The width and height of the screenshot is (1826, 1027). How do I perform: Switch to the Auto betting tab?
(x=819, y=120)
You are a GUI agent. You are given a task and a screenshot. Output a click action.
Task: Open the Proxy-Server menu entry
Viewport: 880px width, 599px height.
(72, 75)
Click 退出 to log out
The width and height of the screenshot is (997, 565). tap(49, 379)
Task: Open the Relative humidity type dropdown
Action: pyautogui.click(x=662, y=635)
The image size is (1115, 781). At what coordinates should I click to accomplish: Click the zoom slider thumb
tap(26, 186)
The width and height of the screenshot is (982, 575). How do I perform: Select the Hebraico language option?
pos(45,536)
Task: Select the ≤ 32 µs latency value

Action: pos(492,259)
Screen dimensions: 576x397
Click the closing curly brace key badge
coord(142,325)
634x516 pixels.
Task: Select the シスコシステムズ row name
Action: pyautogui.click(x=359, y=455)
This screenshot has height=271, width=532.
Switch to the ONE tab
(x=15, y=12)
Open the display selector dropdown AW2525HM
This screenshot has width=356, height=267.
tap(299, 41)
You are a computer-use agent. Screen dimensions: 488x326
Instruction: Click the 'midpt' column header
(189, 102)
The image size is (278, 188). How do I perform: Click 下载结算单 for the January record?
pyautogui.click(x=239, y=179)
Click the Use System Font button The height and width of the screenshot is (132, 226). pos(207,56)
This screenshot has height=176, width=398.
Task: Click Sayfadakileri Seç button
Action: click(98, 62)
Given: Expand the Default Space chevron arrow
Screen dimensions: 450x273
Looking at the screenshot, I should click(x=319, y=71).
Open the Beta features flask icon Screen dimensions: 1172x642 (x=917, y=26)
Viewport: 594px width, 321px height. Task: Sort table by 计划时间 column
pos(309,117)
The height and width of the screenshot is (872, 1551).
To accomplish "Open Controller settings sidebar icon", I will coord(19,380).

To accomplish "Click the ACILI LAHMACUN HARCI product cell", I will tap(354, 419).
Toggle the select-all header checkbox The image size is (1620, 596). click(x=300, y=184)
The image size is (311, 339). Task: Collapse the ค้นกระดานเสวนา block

■ ■ ■ ■

## WRITTEN EXERCISE
Reproduce every one of the entries above, line for line, without changing a character.

## PROBLEM SOLUTION
The width and height of the screenshot is (1826, 1027). How do I perform: Switch to the Auto betting tab?
(x=819, y=120)
You are a GUI agent. You are given a task and a screenshot. Output a click action.
Task: Open the Proxy-Server menu entry
Viewport: 880px width, 599px height.
(72, 75)
Click 退出 to log out
The width and height of the screenshot is (997, 565). tap(49, 379)
Task: Open the Relative humidity type dropdown
Action: pyautogui.click(x=662, y=635)
The image size is (1115, 781). At what coordinates should I click to accomplish: Click the zoom slider thumb
tap(26, 186)
The width and height of the screenshot is (982, 575). How do I perform: Select the Hebraico language option?
pos(45,536)
Task: Select the ≤ 32 µs latency value

Action: pos(492,259)
Screen dimensions: 576x397
Click the closing curly brace key badge
coord(142,325)
634x516 pixels.
Task: Select the シスコシステムズ row name
Action: pyautogui.click(x=359, y=455)
This screenshot has height=271, width=532.
Switch to the ONE tab
(x=15, y=12)
Open the display selector dropdown AW2525HM
This screenshot has width=356, height=267.
tap(299, 41)
You are a computer-use agent. Screen dimensions: 488x326
Instruction: Click the 'midpt' column header
(189, 102)
The image size is (278, 188). How do I perform: Click 下载结算单 for the January record?
pyautogui.click(x=239, y=179)
Click the Use System Font button The height and width of the screenshot is (132, 226). pos(207,56)
This screenshot has height=176, width=398.
Task: Click Sayfadakileri Seç button
Action: click(98, 62)
Given: Expand the Default Space chevron arrow
Screen dimensions: 450x273
Looking at the screenshot, I should click(x=319, y=71).
Open the Beta features flask icon Screen dimensions: 1172x642 (x=917, y=26)
Viewport: 594px width, 321px height. Task: Sort table by 计划时间 column
pos(309,117)
The height and width of the screenshot is (872, 1551).
To accomplish "Open Controller settings sidebar icon", I will coord(19,380).

To accomplish "Click the ACILI LAHMACUN HARCI product cell", I will tap(354, 419).
Toggle the select-all header checkbox The image size is (1620, 596). click(x=300, y=184)
The image size is (311, 339). Task: Collapse the ค้นกระดานเสวนา block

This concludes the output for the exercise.